DER SPIEGEL: In your book, you primarily describe Russia as a threat to the free world. What is dangerous about Putin? McMaster: Putin doesn't feel bound by our moral standards. For example, there is irrefutable evidence that the Russians shot down a passenger plane over Ukraine in 2014. Putin tried to kill former Russian intelligence officer Sergei Skripal with a nerve agent, endangering the lives of thousands of British citizens. Most recently, he tried to poison the regime critic Alexei Navalny. Putin denies all of this. He believes the West is weak and he can get away with murder, sometimes literally.
DER SPIEGEL: Many Germans remember another Putin who gave a speech in fluent German in the German federal parliament at the end of September 2001 -- a few days after the attack on the World Trade Center -- and who campaigned for peaceful coexistence between the U.S., Russia and Europe. Was it a mistake to turn down Putin's outstretched hand? McMaster: In the 1990s, the U.S. and the Europeans paid billions to Russia to help the country transform itself into a market economy. That failed because a criminal patronage network spread across Russia, which first brought down Boris Yeltsin and then promoted Putin's rise. In a speech in 2000, Putin himself declared that he wanted to restore his country to its old national greatness. We should not make the mistake of holding ourselves responsible for the most egregious acts of our enemies. This is what I call strategic narcissism in my book.’

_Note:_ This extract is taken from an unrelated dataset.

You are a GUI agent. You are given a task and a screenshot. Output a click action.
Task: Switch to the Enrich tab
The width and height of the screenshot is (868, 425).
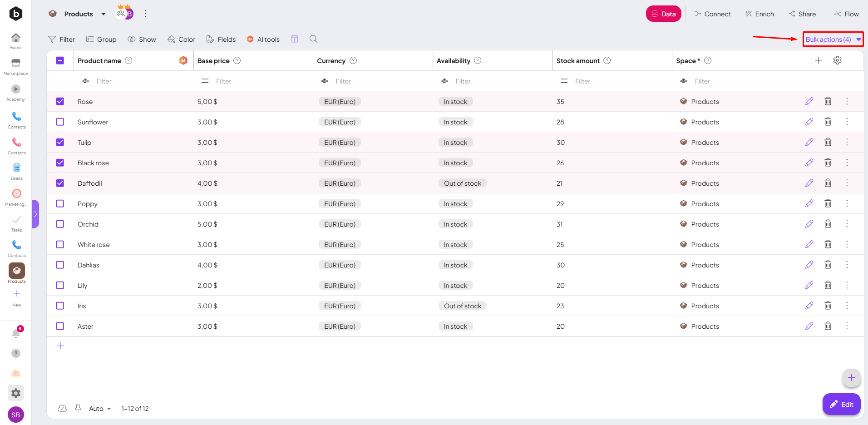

‘DER SPIEGEL: John Bolton has made it absolutely clear that he thinks Trump is incompetent. It appears that you feel the same way. Why don't you say it? McMaster: There is a strange tendency in the U.S. to hold Trump responsible for all evil. He certainly contributed to the division in American society, but he is more a symptom than the cause.’

Read the interview here.

Yes, more a symptom than the cause. And it’s so practical and understandable to focus on the symptom, but in politics the symptom can become the cause.

Some unhealthy tendencies have been festering in the US for decades, mainly in the Republican party but not only there, and we all let it fester. The same, but to a somehow lesser degree can be said about Italy (the rise of Berlusconi, and what came after that), and France where Sarkozy inched closer and closer to Le Pen.

And by the way it’s not only Putin who believes he can get away with murder, remember Khashoggi?